Sadhana Nitro Chem Q3 FY26: Sales Crash 74%, ₹25 Cr Quarterly Loss, Debt ₹258 Cr – Can This 0.83x Book Chemical Stock Survive?
1. At a Glance – This Is Not a Drill
Sadhana Nitro Chem Ltd is currently trading at ₹6.31 with a market cap of ₹208 crore. Sounds cheap? Wait. The latest quarterly sales are just ₹9.76 crore, down a brutal 73.7% YoY. Quarterly PAT? A negative ₹25.14 crore. EPS for Q3 FY26 stands at ₹-0.76. OPM has collapsed to -156%.
Debt stands at ₹258 crore while total assets are ₹616 crore (latest consolidated Sep 2025). Interest coverage is negative at -1.40. Debtor days? A leisurely 270 days. Promoter holding? Slashed to 29.97% in Dec 2025 from above 74% two years ago.
Return over 1 year: -78%. Return over 3 years: -55%.
And yet — it trades at 0.83x book value. Dividend yield shows 1.58%.
So the real question is — is this a deep value chemical play… or a chemistry experiment gone wrong?
2. Introduction – From Export House to Financial House on Fire?
Incorporated in 1973, Sadhana Nitro Chem calls itself a government-recognized 2-Star Golden Export House. ISO certified. Exports to Belgium, USA, UK, Japan, Switzerland — the whole world map.

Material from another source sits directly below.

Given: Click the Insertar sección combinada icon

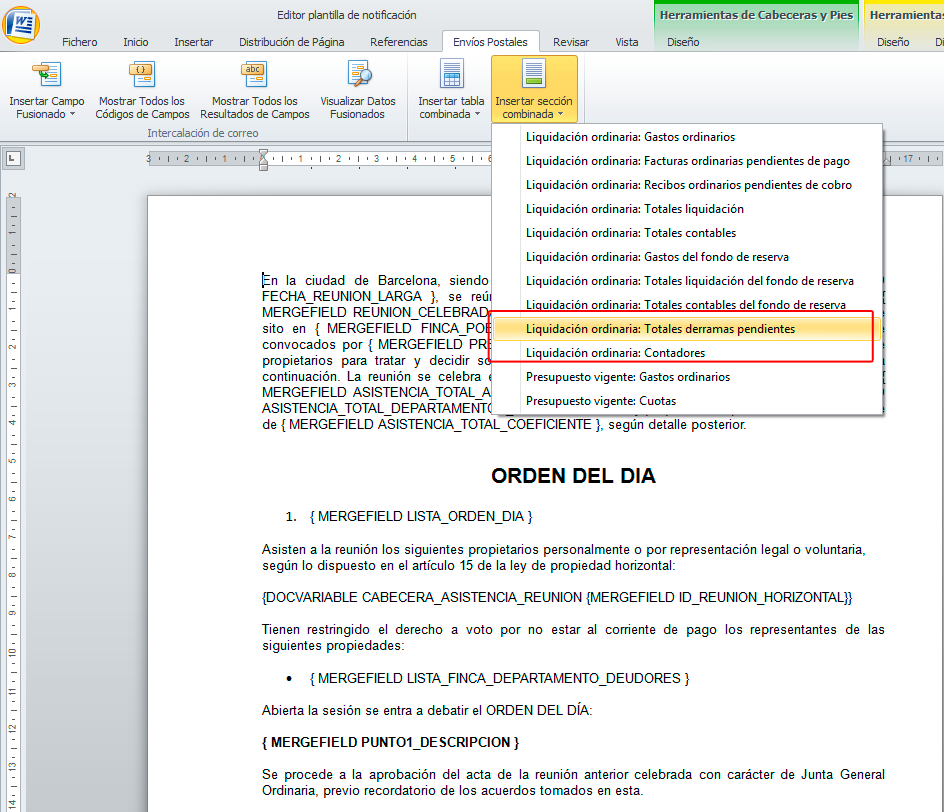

On paper, this is a specialty chemical manufacturer serving aerospace, pharma, agro, dyes, plastics — everything that sounds sophisticated.

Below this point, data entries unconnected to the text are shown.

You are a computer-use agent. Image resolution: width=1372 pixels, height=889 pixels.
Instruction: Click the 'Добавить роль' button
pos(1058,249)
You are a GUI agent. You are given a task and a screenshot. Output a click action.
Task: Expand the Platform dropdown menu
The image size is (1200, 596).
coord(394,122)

But numbers don’t care about certificates.
Revenue for TTM stands at ₹90 crore. PAT for TTM? ₹-49 crore. OPM TTM: -19%.
The company once posted decent profitability in FY19–FY24. Then FY26 Q3 arrives and wipes out investor confidence like acetone on nail polish.
Promoter holding crashed from 74% (Mar 2023) to 29.97% (Dec 2025). Public holding has ballooned to nearly 70%.

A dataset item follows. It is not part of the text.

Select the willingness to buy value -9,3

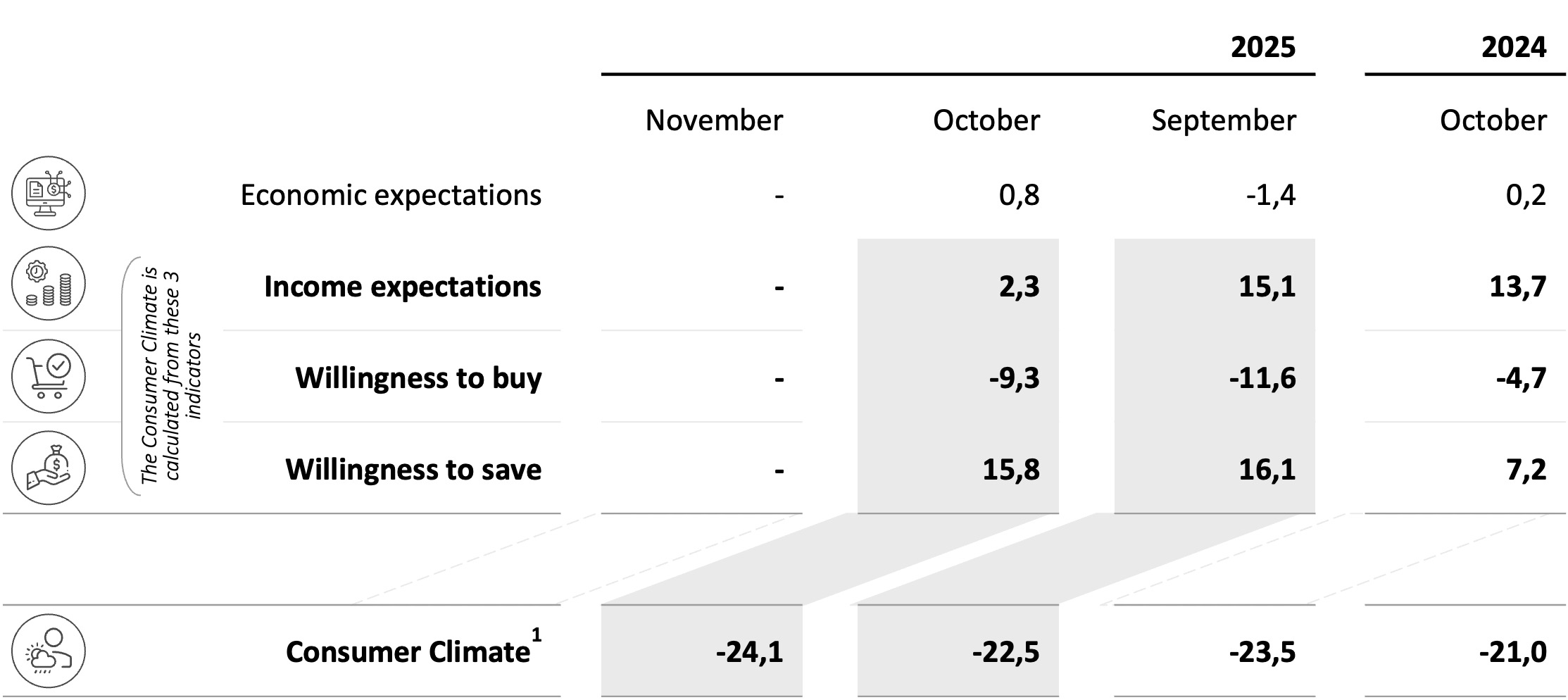1014,378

You tell me — when promoters reduce stake so sharply, is it portfolio diversification… or risk management?
Let’s dig deeper.
3. Business Model – WTF Do They Even Do?
Sadhana Nitro Chem manufactures chemical intermediates.
Main products:
Meta Amino Phenol (46.32% of FY24 sales)
ODB2 / SND-27 (36.64%)
Para Amino Phenol (12.75%)
Nitrobenzene (0.35%)
Applications include:
Optical brightening agents (paper industry)
Dyes & pigments
Pharmaceuticals (including Paracetamol)
Epoxy hardeners
Agro chemicals
They expanded ODB2 capacity from 550 TPA to 2200 TPA. Current utilization: 50%.
They improved PAP quality by eliminating impurities. Introduced paracetamol.
They acquired Calchem Industries in Jan 2025. Then in Q1 FY26, they sold the subsidiary for ₹13 crore.
Acquisition → Subsidiary → Sale → Losses → Rights Issue.
Is this strategy… or speed dating with assets?
Also — they have a Belgium subsidiary, Anuchem B.V.B.A.
Exports form ~38% of FY24 revenue.
So business exists. Products exist. Demand exists.